* Исходный текст:
-- -- --
Может быть, я не должна так говорить, но для меня это звучит почти как некая связь с буддистским мировоззрением о том, что мы должны измениться внутренне, и если многие из нас изменятся таким образом, мы сумеем осуществить и иные перемены –уже вместе. Но, конечно, такое прочтение Малевича было слишком эзотеричным, или слишком «духовным» для Запада. Я считаю, что эта часть айсберга русского авангарда так и осталась под водой, на Западе не восприняли эти идеи супрематизма.

Русский авангард был воспринят как нечто визуальное… и только?

Да, а ведь в Малевиче невероятно привлекательны обе составляющие – чувство материального и имматериального – и то, как он умел их комбинировать. Это то, что очень вдохновляет меня. И вот я попыталась посмотреть, что происходит теперь, через 100 лет после «Победы над Солнцем» (известная футуристическая опера, поставленная в 1913-м, для которой Казимир Малевич создавал сценографию – прим. ред.). Как мы существуем в мире, что у нас общего? Мне кажется, что теперь мы живём в обществе, где мы всё более зависим друг от друга, где нам приходится всё больше делиться друг с другом. Для меня свет – это творческая энергия, которая аккумулируется между нами, т.е. внутренний свет. И это ещё и история о том, как искусство «сияет» порой для нас. Проливая свет на социальные и политические проблемы. Но оно работает и воздействует очень медленно, при этом ему необходимо ваше внимание, поэтому и вам надо замедлиться, приноровить своё восприятие.

(После небольшой паузы.) Давайте поменяемся местами. Я сяду лицом к стене, а то все пытаются мне что-то сказать, подают знаки. Я думаю – так будет лучше… (Мы пересаживаемся, а потом в конце концов переходим в один из залов, примыкающих к экспозиции.)

Мне очень понравился проект Сун Дуна «Не выбрасывай» с его 10 000 вещей, собранных в семье этого китайского художника, – от тазиков до ручек от кранов и пластиковых бутылок. Он мне кажется прямым воплощением ваших слов на пресс-конференции биеннале о красоте простых вещей, которые нас окружают в повседневности.
-- -- --
* Извлечённые записи:

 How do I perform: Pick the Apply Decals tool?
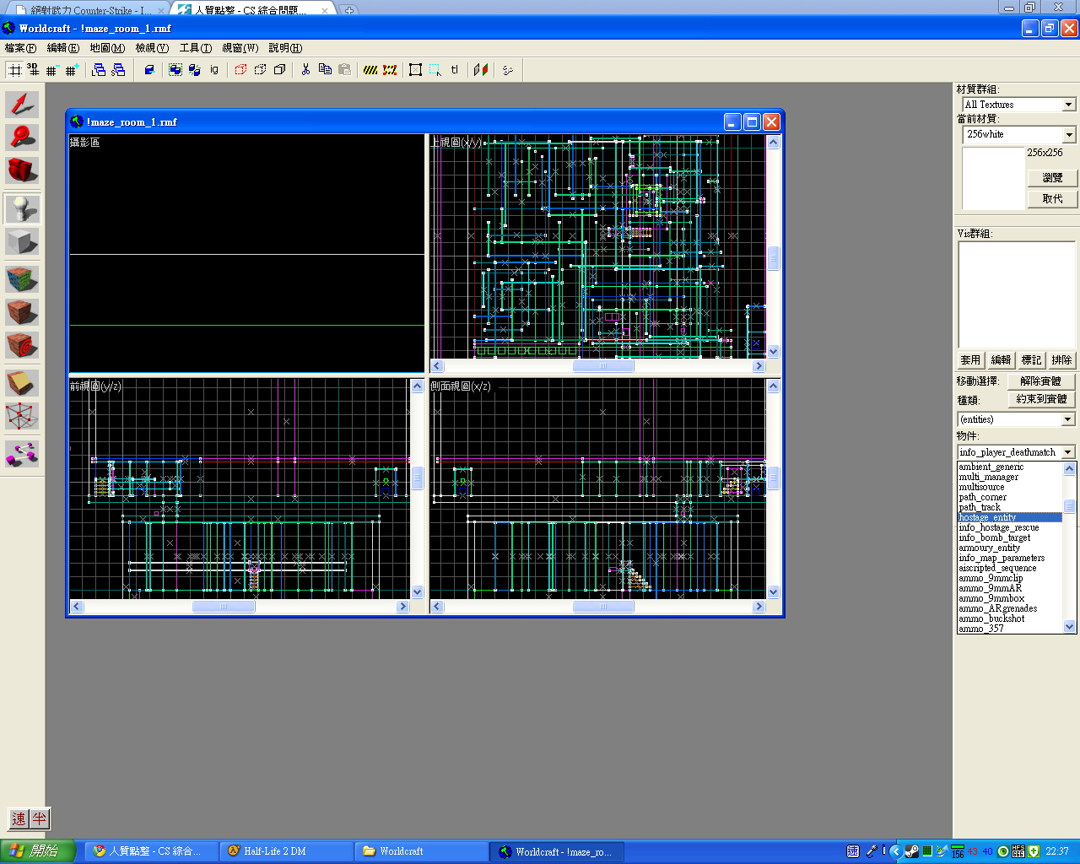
-- -- --
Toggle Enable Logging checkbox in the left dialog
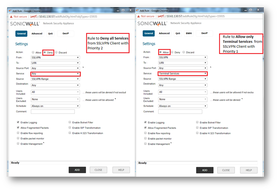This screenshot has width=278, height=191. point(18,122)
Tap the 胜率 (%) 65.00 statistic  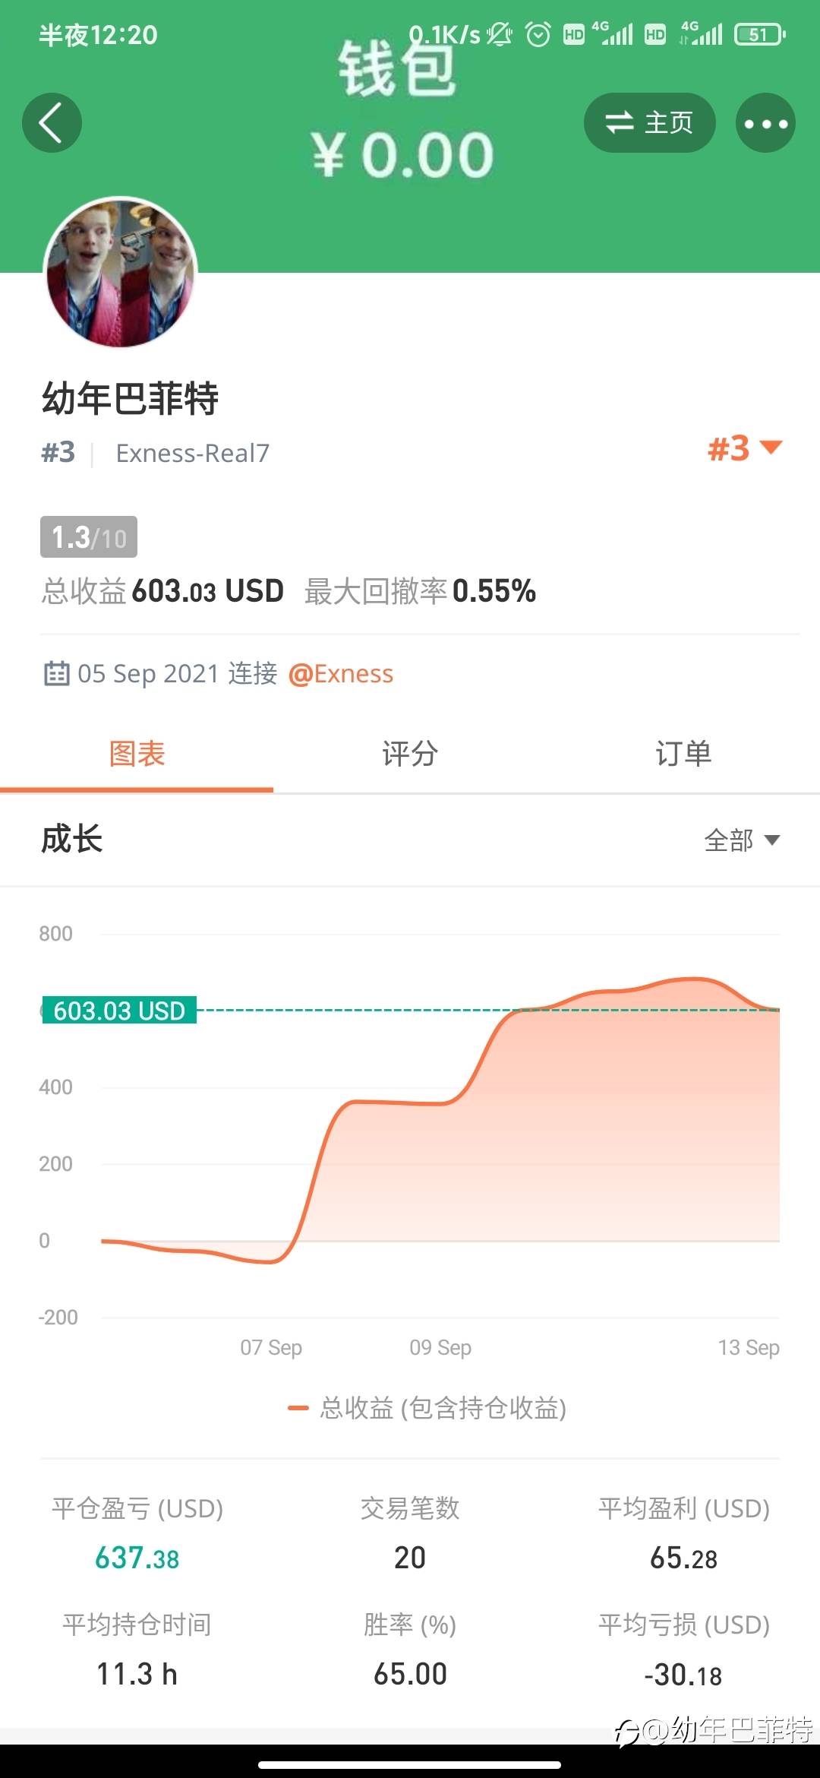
-- -- --
* Что нужно сделать:
a) Проверьте, пожалуйста, согласуются ли с интервью о Малевиче утверждения (i) На Западе восприняли идеи супрематизма; (ii) Опера «Победа над Солнцем» была поставлена в 1913 году; (iii) Вещи для проекта Сун Дуна собраны в семье художника. На каждое ответьте «да» или «нет» и приведите дословно решающие слова интервью.
b) Перепишите фрагмент интервью о Малевиче между словами «(После небольшой паузы.)» и «примыкающих к экспозиции.)» включительно, поставив «окну» вместо «стене».
c) Допишите продолжение интервью о Малевиче, начиная сразу после его последней фразы.

* Ответы к упражнению:
a)
(i) Нет: «на Западе не восприняли эти идеи супрематизма».
(ii) Да: «известная футуристическая опера, поставленная в 1913-м».
(iii) Да: «с его 10 000 вещей, собранных в семье этого китайского художника».

b)
(После небольшой паузы.) Давайте поменяемся местами. Я сяду лицом к окну, а то все пытаются мне что-то сказать, подают знаки. Я думаю – так будет лучше… (Мы пересаживаемся, а потом в конце концов переходим в один из залов, примыкающих к экспозиции.)

c)
И о которой мы абсолютно забываем. Потому что на нас всё время идёт пропаганда «иного», которое нам никогда не достичь. Реклама иных мест, иных вещей. На ТВ всё время рассказывают о домах, в которых, может быть, когда-нибудь в будущем вы сможете жить. О том, как вы можете заработать деньги, а потом потратить. Мы так озабочены глобализацией, какими-то грядущими переменами, что мы глядим очень далеко и не замечаем то, что у нас под носом. Мне очень нравится проект «Станция Гуанчжоу» Гао Жун, она родом из региона, который славится своими вышивками. И вот она размышляла, как она это может задействовать в своих работах, и выставила целую серию якобы брендовых сумочек с вышитыми бытовыми предметами и продуктами питания. Мне кажется важным то, как художники могут применить какие-то местные традиции в современных вещах. Поэтому вообще на биеннале вы увидите много текстиля… (Смеётся.)


Гао Жун. Из серии «Станция Гуанчжоу». Фото: Сергей Тимофеев

Чтобы посыл биеннале стал ясен, нужно ли увидеть весь основной проект или можно сконцентрироваться и на нескольких вещах?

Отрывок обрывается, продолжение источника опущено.